When virtually all of us are talking about who gets the tax cuts, we are helping to disguise the real agenda, which is who does not get the revenue. In addition to removing impediments to their power, putting the government on a “tax diet” further weakens the Popular Government, making people even more disenchanted with its ineffectiveness and ever more cynical. The weaker a public institution is, the less people care when it is weakened even further.
Elites win twice when this dynamic is established. First of all, the government is weak and they are more powerful. The second reason is that it jump-starts the 1-2-3 “Demagogue Dynamic” that can be used to institutionalize that power, as I explain elsewhere in this issue. So, not only are we losing this round, but the next round is being set up with the cards stacked (to mix a metaphor).
The “President” refers to his plan as an “economic stimulus” plan.
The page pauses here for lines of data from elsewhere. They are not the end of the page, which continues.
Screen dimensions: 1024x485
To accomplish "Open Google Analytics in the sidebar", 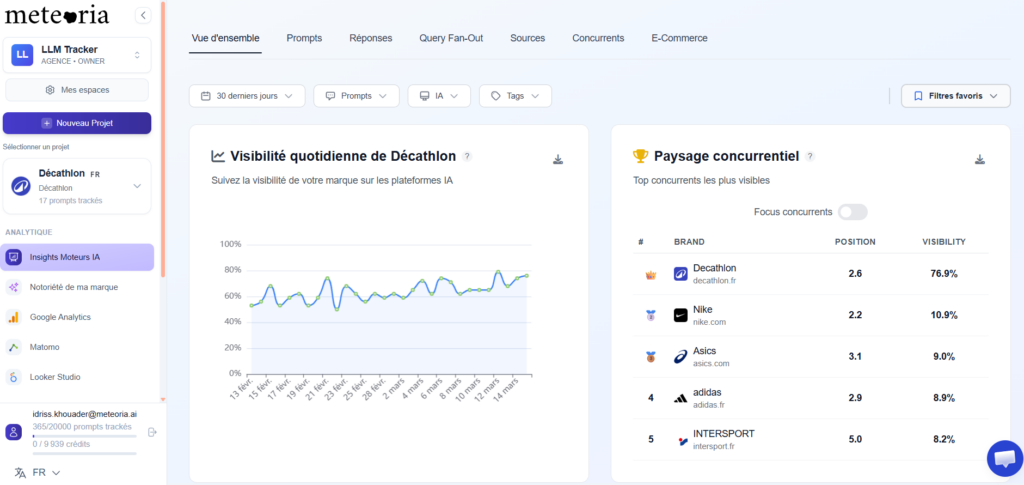I will 60,317.
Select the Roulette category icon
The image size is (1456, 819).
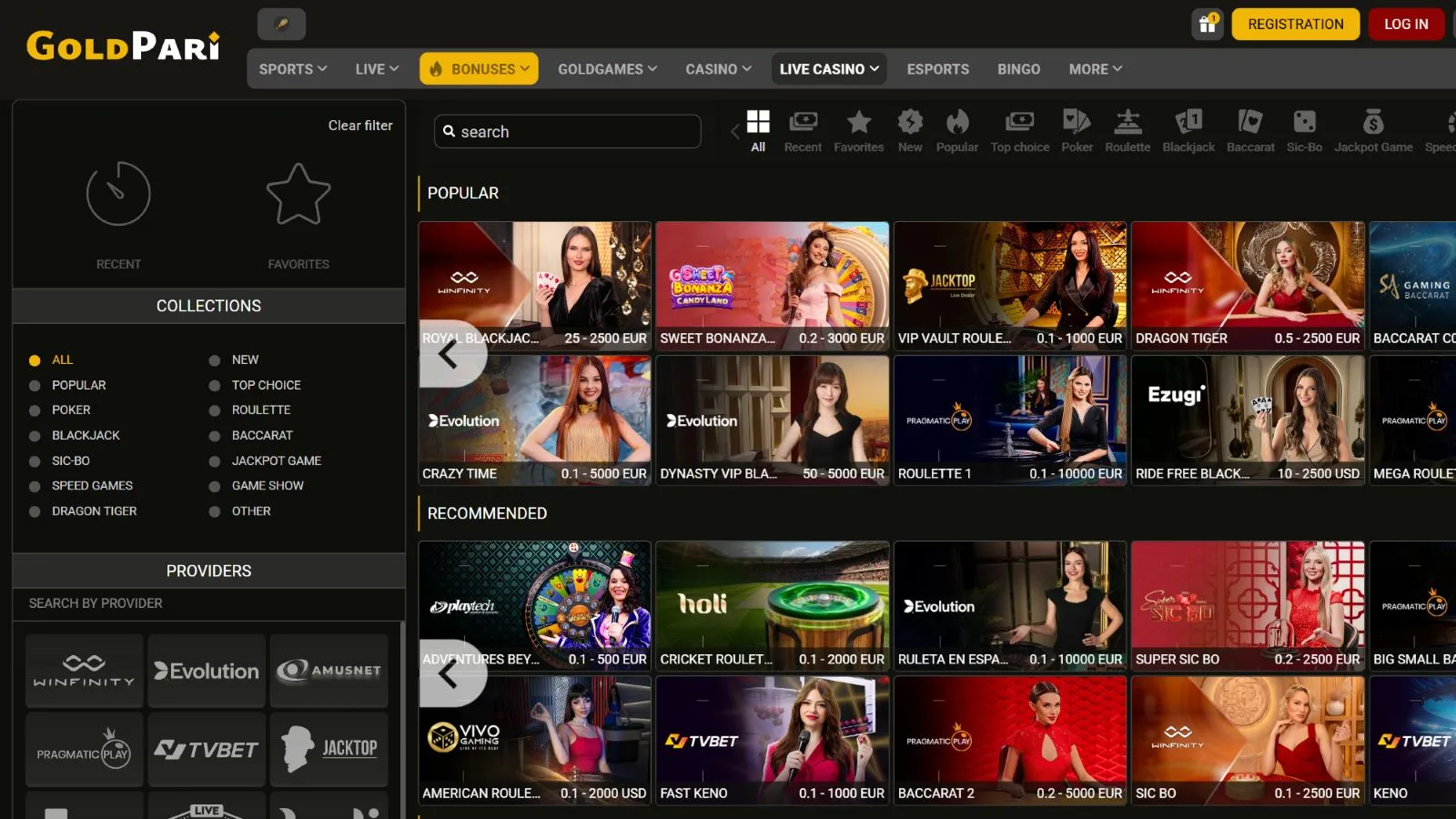pos(1127,122)
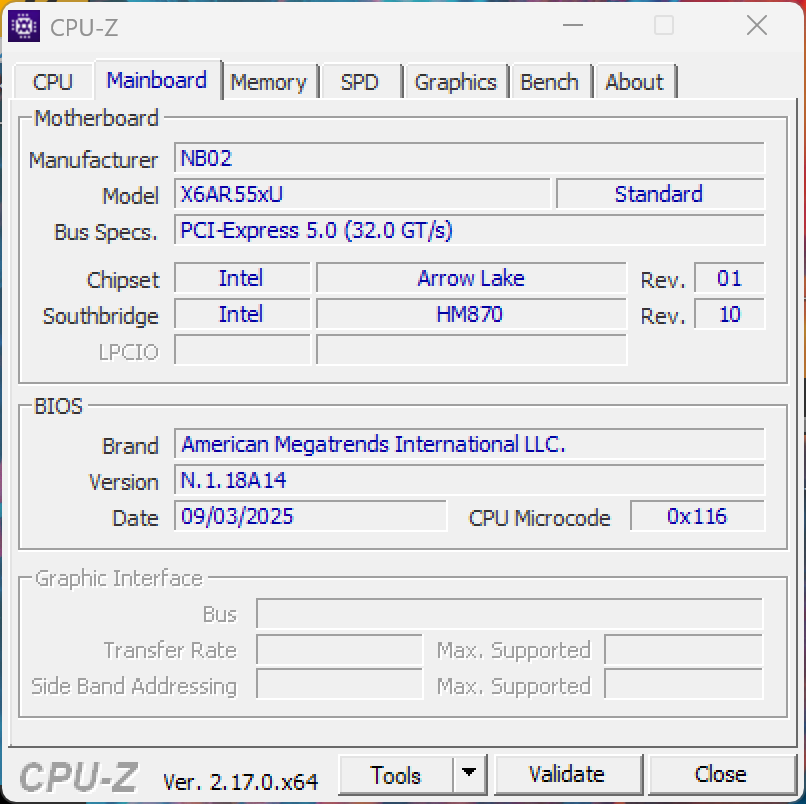Select the Model field X6AR55xU
Viewport: 806px width, 804px height.
pos(362,194)
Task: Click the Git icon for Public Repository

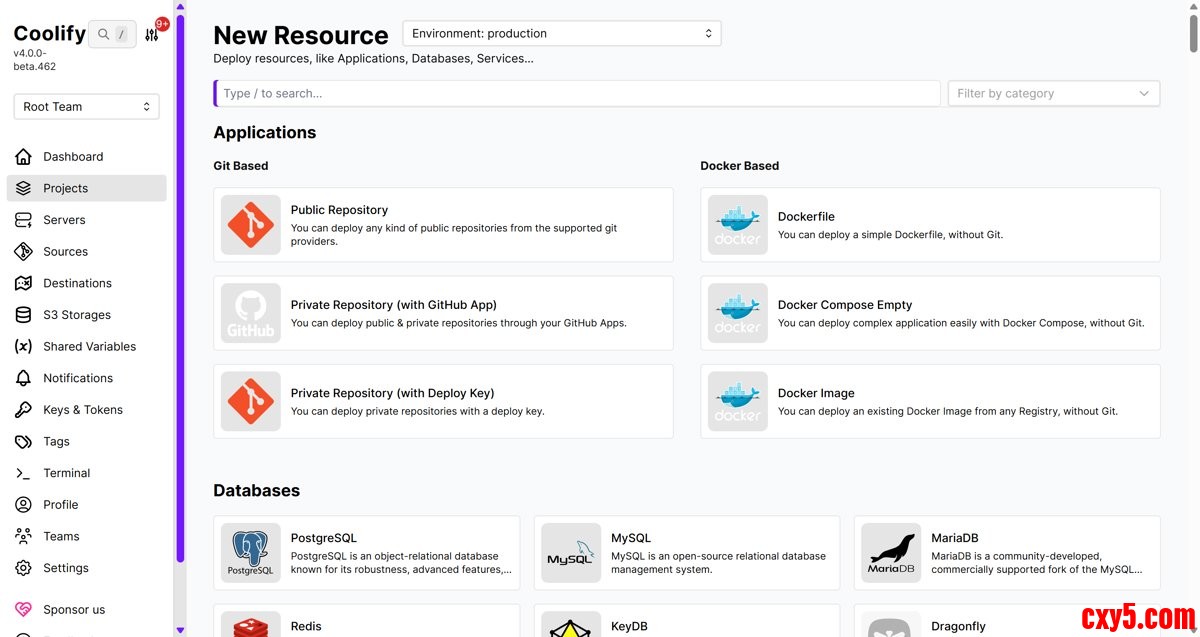Action: [x=250, y=225]
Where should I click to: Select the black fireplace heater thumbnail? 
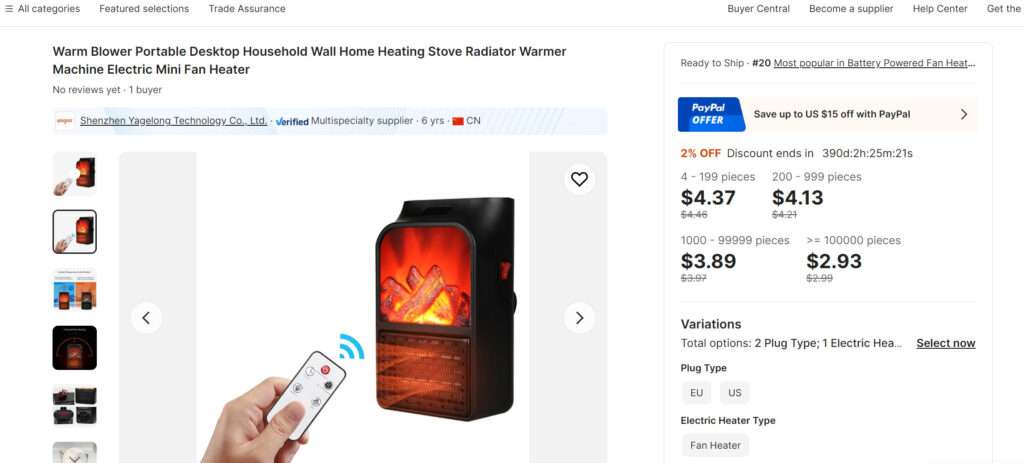point(74,347)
Critics claim to be in opposition when they refer to it as a “tax cut” plan. To observe this dynamic is to witness a truly remarkable propaganda coup. We’re all arguing about whether this is a dog or a cat, when it’s a different animal entirely. It’s not a tax cut plan, and it’s not an economic stimulus plan. It’s a plan to delegitimize any and all public spending for the public good. As such, it’s an attack on not only the weak and unresponsive government we have, but on the strong and democratic Popular Government we could have. And, unless we learn to see this propaganda and act fearlessly to counter it, it looks like it might just work.